Devops and SRE point to similar goals, which is break down organizational barriers to deliver software features faster.
Traditionally, developers are responsable for features and operations for stability. Developers want to move faster to release new features and operations want to move slow to keep all service stable. As a commong results, tension between teams appears during realease times. Devops and SRE practices aim to break downs this tensions.
In general, Devops approach include the following areas:
- Reduce organizational silos: --> Break down tension promotes collaboration between teams.
- Accept failure as normal
- Implement gradual change: --> Small and incremental changes are easy to review and maintain.

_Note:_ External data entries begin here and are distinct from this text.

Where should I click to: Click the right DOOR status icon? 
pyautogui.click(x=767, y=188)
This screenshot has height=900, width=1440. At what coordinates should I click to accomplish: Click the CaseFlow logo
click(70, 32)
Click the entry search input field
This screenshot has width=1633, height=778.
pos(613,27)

- Leverage tooling and automation
- Measure as much as you can
On the other side, SRE appraoch to same areas are as following:
- Reduce organizational silos: --> Operation responsability to release in production is shared with developers.
- Accept failure as normal: --> Blameless postmordem. Failure is expected and it is hold by an error budget.
- Implement gradual change: --> Small and incremental release, such as Canary releases.
- Leverage tooling and automation: --> Measure toil and automate to minimise manual intervention.
- Measure as much as you can: --> Measure toil, reliability and service.
Therefore, one initial conclusion is that:
SRE is a concrete class that implements Devops
It stands for Customer Reliability Engineering and it is focus on breaking down organizational barries between service prodivers and customers. In this context, failure is pre-accepted as a conditions to enhance future cases, error budget.This pre-condition helps to minimise panic when a down time happens at the service level. Another important criteria is to implement measurements that can offer to everyone, in both sides, visibility of on how the service performs.
In various cases, customers use provider’s services, through APIs. in different ways that are not expected by the service provider, and providers do not like to breaks the customer expectation. This sceneario is easly visible the number of customers scale up.
CRE helps to providers to openinly communicate with customers. Clear communication of how your service was designed to behave, indirectly means to expose provider’s SRE practices, such is their SLOs, to the customers. By teaching or helping the customers to build their own SRE environment, we are teaching them how to interact correctly with our system or platform. Consequently, the real scope and limitations are presented clearly to the customer, which formilise what the customer can expect as a final result.
In conclusion, by sharing SRE practices with customers, not only new features can be released faster, it also enhance customer satisfactione.
Building new features quickly leads to a negative correlation between development velocity and system reliability. This means that development velocity implies the posibility to break another features that can also affect our customers. Therefore, measuring SLOs gives real indications of possibel effects on the expectation of customers when a new feature is released.You can plan proactively by estimating risks to your reliability from the roll-out of new features in terms of time to detection, time to resolution, and impact percentage. Also, if you have enough error budget you can reduce the effort to cover any potential risk.